◆ **Problem**:
Return every record exactly. Omit nothing.

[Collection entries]
↓↓↓
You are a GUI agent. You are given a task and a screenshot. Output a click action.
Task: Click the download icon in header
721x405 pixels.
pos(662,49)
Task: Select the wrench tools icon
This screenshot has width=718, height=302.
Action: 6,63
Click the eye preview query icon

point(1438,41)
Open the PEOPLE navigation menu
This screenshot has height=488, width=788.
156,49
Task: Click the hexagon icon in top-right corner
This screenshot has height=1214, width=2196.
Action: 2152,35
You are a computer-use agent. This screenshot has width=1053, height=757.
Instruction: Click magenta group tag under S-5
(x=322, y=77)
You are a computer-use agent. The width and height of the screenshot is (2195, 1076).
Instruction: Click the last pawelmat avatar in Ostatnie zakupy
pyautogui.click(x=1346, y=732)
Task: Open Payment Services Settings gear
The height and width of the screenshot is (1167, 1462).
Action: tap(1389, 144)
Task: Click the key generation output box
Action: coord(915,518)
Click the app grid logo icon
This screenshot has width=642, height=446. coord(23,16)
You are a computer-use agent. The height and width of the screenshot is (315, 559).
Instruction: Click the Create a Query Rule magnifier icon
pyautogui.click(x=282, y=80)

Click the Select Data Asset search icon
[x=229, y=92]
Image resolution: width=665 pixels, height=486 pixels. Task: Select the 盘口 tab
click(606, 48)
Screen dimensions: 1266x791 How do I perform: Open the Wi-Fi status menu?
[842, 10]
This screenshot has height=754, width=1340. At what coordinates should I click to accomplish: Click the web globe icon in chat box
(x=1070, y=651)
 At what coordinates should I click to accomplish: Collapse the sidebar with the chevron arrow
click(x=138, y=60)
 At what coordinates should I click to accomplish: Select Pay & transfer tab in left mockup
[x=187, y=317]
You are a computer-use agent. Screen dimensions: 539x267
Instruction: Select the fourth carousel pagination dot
↑↑↑
◆ **Solution for this task**:
You are a GUI agent. You are given a task and a screenshot. Output a click action.
Task: Click the download icon in header
721x405 pixels.
pos(662,49)
Task: Select the wrench tools icon
This screenshot has width=718, height=302.
Action: 6,63
Click the eye preview query icon

point(1438,41)
Open the PEOPLE navigation menu
This screenshot has height=488, width=788.
156,49
Task: Click the hexagon icon in top-right corner
This screenshot has height=1214, width=2196.
Action: 2152,35
You are a computer-use agent. This screenshot has width=1053, height=757.
Instruction: Click magenta group tag under S-5
(x=322, y=77)
You are a computer-use agent. The width and height of the screenshot is (2195, 1076).
Instruction: Click the last pawelmat avatar in Ostatnie zakupy
pyautogui.click(x=1346, y=732)
Task: Open Payment Services Settings gear
The height and width of the screenshot is (1167, 1462).
Action: tap(1389, 144)
Task: Click the key generation output box
Action: coord(915,518)
Click the app grid logo icon
This screenshot has width=642, height=446. coord(23,16)
You are a computer-use agent. The height and width of the screenshot is (315, 559).
Instruction: Click the Create a Query Rule magnifier icon
pyautogui.click(x=282, y=80)

Click the Select Data Asset search icon
[x=229, y=92]
Image resolution: width=665 pixels, height=486 pixels. Task: Select the 盘口 tab
click(606, 48)
Screen dimensions: 1266x791 How do I perform: Open the Wi-Fi status menu?
[842, 10]
This screenshot has height=754, width=1340. At what coordinates should I click to accomplish: Click the web globe icon in chat box
(x=1070, y=651)
 At what coordinates should I click to accomplish: Collapse the sidebar with the chevron arrow
click(x=138, y=60)
 At what coordinates should I click to accomplish: Select Pay & transfer tab in left mockup
[x=187, y=317]
You are a computer-use agent. Screen dimensions: 539x267
Instruction: Select the fourth carousel pagination dot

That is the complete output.